Records from a dataset:

--------------------------------------------------

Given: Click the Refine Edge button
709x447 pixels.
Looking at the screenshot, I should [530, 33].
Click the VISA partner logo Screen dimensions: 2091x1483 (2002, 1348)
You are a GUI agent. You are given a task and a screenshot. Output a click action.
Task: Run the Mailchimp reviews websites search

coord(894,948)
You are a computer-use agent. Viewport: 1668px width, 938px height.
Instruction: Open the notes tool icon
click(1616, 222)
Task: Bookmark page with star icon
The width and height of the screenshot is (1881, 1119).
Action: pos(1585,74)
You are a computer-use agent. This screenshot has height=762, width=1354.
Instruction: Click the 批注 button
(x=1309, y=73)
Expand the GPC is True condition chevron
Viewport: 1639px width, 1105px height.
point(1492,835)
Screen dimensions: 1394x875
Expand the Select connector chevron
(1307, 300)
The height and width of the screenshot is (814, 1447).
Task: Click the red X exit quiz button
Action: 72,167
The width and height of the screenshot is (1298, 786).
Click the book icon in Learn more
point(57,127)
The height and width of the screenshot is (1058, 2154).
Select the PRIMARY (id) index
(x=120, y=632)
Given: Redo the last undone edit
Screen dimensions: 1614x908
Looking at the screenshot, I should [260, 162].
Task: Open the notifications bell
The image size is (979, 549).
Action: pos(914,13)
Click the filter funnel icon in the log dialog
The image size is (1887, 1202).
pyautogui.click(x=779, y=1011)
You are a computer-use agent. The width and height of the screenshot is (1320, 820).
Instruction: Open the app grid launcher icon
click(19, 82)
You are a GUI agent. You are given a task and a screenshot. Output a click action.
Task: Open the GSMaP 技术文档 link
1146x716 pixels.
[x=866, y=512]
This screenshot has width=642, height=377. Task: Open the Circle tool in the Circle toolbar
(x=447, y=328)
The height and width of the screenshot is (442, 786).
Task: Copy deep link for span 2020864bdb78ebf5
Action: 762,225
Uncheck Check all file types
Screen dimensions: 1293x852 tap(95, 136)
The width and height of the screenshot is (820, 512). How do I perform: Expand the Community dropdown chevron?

--------------------------------------------------

Assignment: Line by line, copy the data above exactly as it reads.

Your response:
Given: Click the Refine Edge button
709x447 pixels.
Looking at the screenshot, I should [530, 33].
Click the VISA partner logo Screen dimensions: 2091x1483 (2002, 1348)
You are a GUI agent. You are given a task and a screenshot. Output a click action.
Task: Run the Mailchimp reviews websites search

coord(894,948)
You are a computer-use agent. Viewport: 1668px width, 938px height.
Instruction: Open the notes tool icon
click(1616, 222)
Task: Bookmark page with star icon
The width and height of the screenshot is (1881, 1119).
Action: pos(1585,74)
You are a computer-use agent. This screenshot has height=762, width=1354.
Instruction: Click the 批注 button
(x=1309, y=73)
Expand the GPC is True condition chevron
Viewport: 1639px width, 1105px height.
point(1492,835)
Screen dimensions: 1394x875
Expand the Select connector chevron
(1307, 300)
The height and width of the screenshot is (814, 1447).
Task: Click the red X exit quiz button
Action: 72,167
The width and height of the screenshot is (1298, 786).
Click the book icon in Learn more
point(57,127)
The height and width of the screenshot is (1058, 2154).
Select the PRIMARY (id) index
(x=120, y=632)
Given: Redo the last undone edit
Screen dimensions: 1614x908
Looking at the screenshot, I should [260, 162].
Task: Open the notifications bell
The image size is (979, 549).
Action: pos(914,13)
Click the filter funnel icon in the log dialog
The image size is (1887, 1202).
pyautogui.click(x=779, y=1011)
You are a computer-use agent. The width and height of the screenshot is (1320, 820).
Instruction: Open the app grid launcher icon
click(19, 82)
You are a GUI agent. You are given a task and a screenshot. Output a click action.
Task: Open the GSMaP 技术文档 link
1146x716 pixels.
[x=866, y=512]
This screenshot has width=642, height=377. Task: Open the Circle tool in the Circle toolbar
(x=447, y=328)
The height and width of the screenshot is (442, 786).
Task: Copy deep link for span 2020864bdb78ebf5
Action: 762,225
Uncheck Check all file types
Screen dimensions: 1293x852 tap(95, 136)
The width and height of the screenshot is (820, 512). How do I perform: Expand the Community dropdown chevron?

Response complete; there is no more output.